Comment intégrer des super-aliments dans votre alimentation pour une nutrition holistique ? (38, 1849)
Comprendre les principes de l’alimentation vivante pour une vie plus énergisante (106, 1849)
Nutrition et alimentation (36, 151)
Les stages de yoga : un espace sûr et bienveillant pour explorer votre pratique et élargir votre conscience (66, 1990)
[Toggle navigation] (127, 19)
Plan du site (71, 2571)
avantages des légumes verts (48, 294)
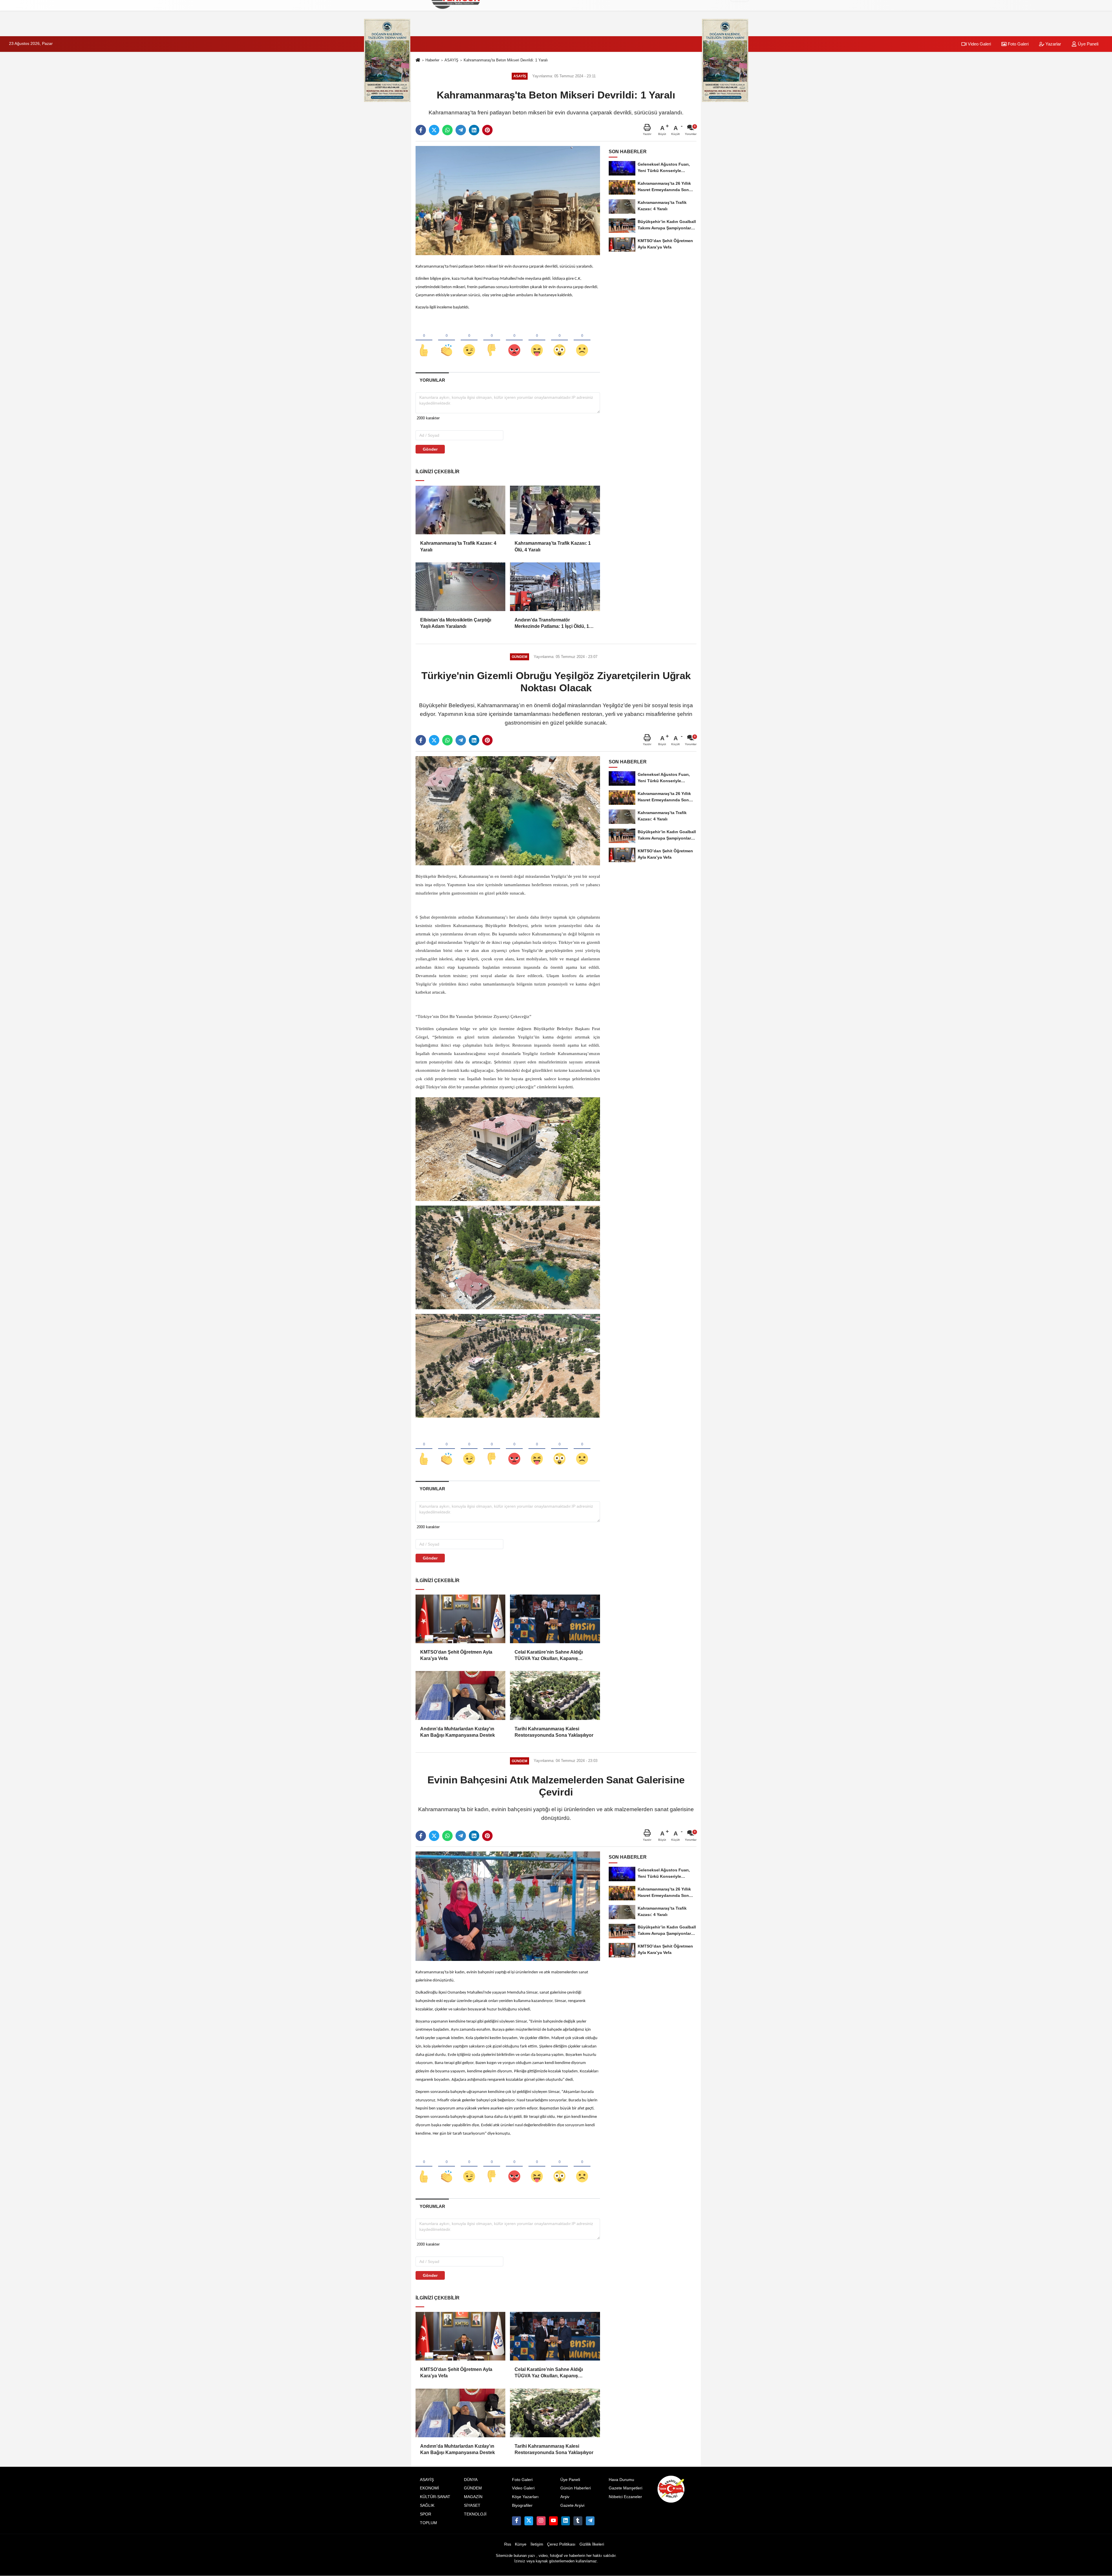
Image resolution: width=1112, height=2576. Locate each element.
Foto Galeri (1018, 43)
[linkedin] (474, 130)
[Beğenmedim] (491, 340)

========================================================================

Goal of the exercise => Exactly as written, give again every line from the one containing "Les stages de" through the last line of the material, both included, with the pictures left out.

Expected answer =>
Les stages de yoga : un espace sûr et bienveillant pour explorer votre pratique et élargir votre conscience (66, 1990)
[Toggle navigation] (127, 19)
Plan du site (71, 2571)
avantages des légumes verts (48, 294)
Image resolution: width=1112, height=2576. Locate each element.
Foto Galeri (1018, 43)
[linkedin] (474, 130)
[Beğenmedim] (491, 340)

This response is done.